■ PROVIDED TEXT
______

Though he was widely admired as a warm and emotional man, the voters judged he had overstayed his welcome in office and mismanaged the economy.
THE UNEXPECTED ONE
Kenneth David Kaunda was born on April 28, 1924, the youngest of eight children of a Church of Scotland minister at Lubwa mission in the remote north of the country.
Known also by his African name of “Buchizya” – the unexpected one – he did menial jobs to earn school fees after his father’s death.
He worked as a teacher and a mine welfare officer and entered politics in 1949 as a founder member of the Northern Rhodesian African National Congress.
In his early days of anti-colonial agitation, he cycled from village to village preaching majority rule.
A 1963 landslide victory for UNIP, which had broken away from the ANC five years earlier, led to Kaunda becoming prime minister of Northern Rhodesia. At independence in 1964, he became president of the new Zambia.
By the time he lost power, Kaunda’s popularity had slumped and hardship gripped most of his 11 million people as the price of copper, the country’s main export, plummeted.
After 27 years of lecturing fellow Africans on how to build an independent nation, he was confronted by misery in his own backyard and anger among his usually easy-going people.

______

■ DATA
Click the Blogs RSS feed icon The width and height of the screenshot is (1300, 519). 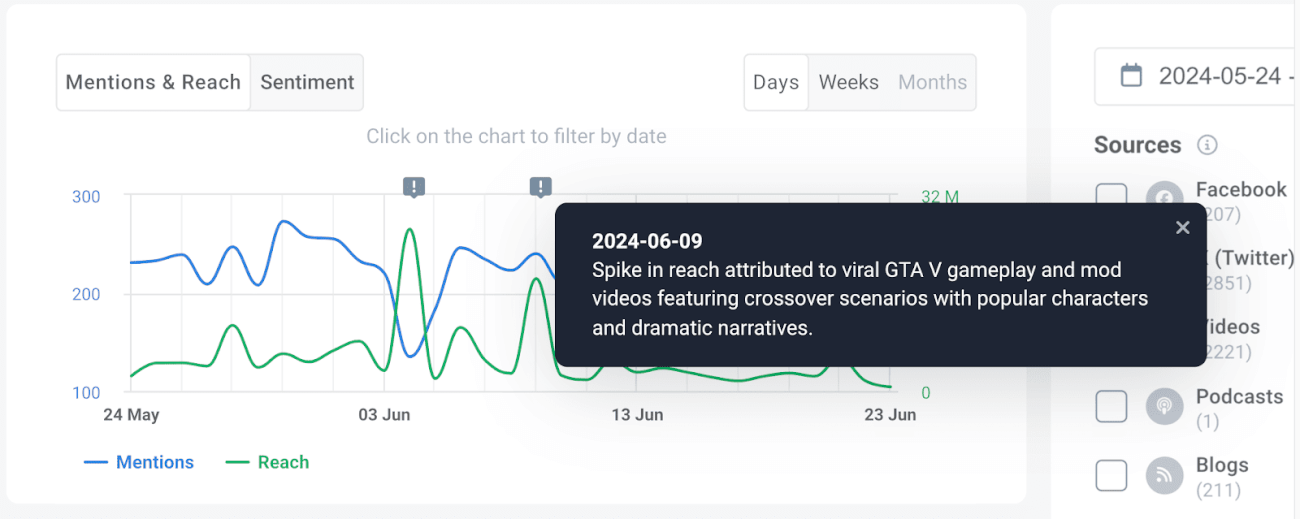tap(1164, 476)
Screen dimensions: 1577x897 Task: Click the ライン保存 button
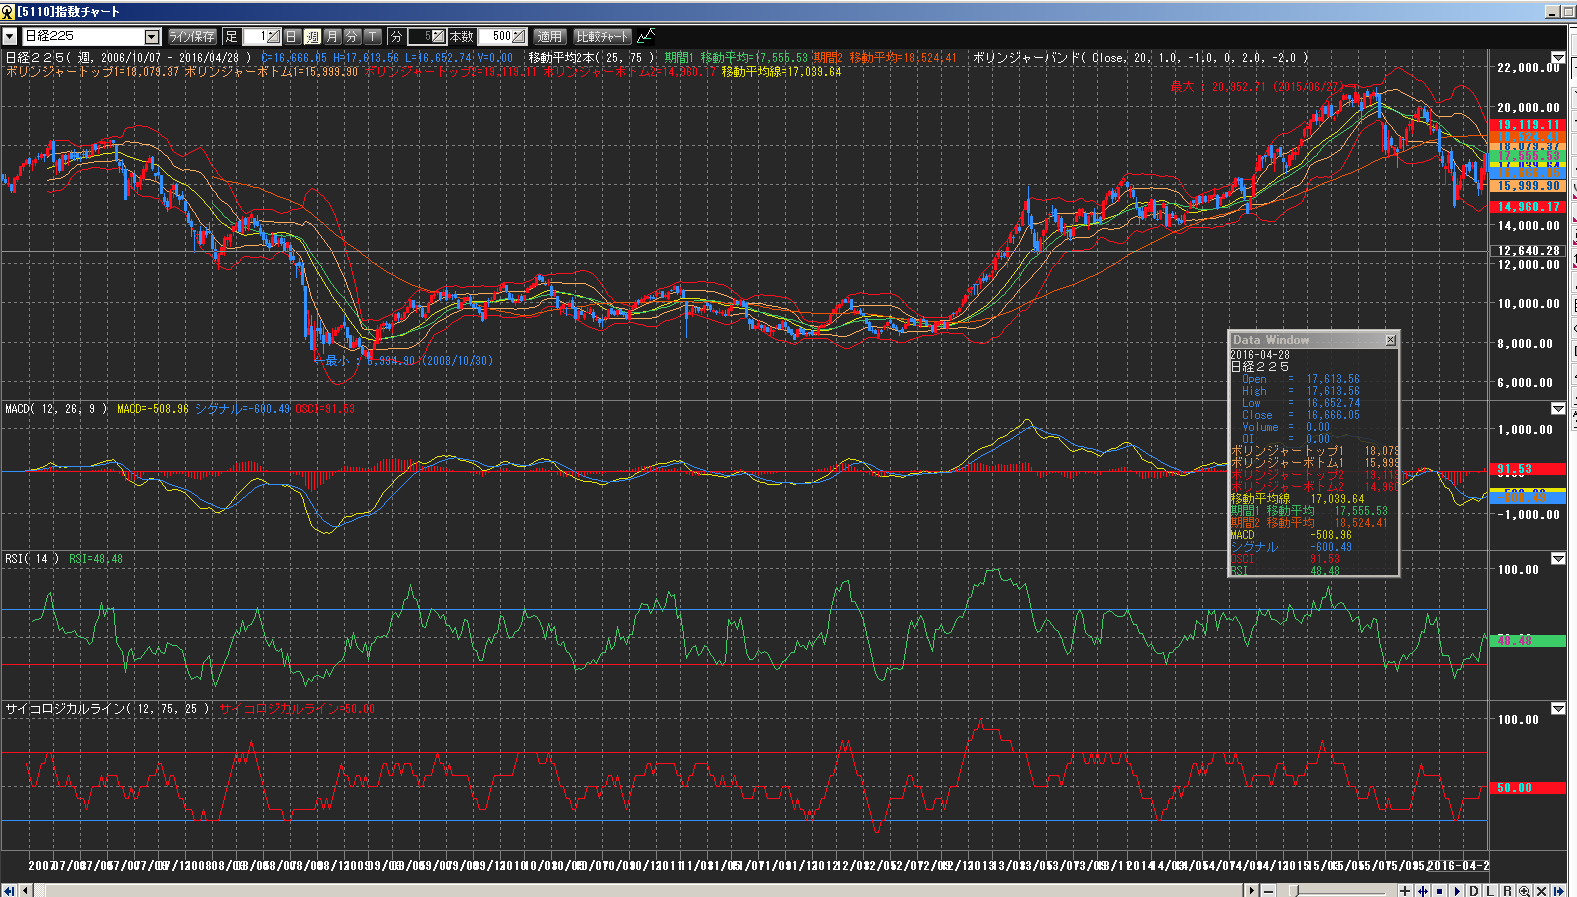192,36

______

■ EXERCISE OBJECTIVE
Answer these from the text on Kenneth Kaunda:
(a) What does his African name "Buchizya" mean?
(b) In what year did he enter politics?
(c) What was the country's main export?

■ TASK OUTPUT
(a) The unexpected one
(b) 1949
(c) Copper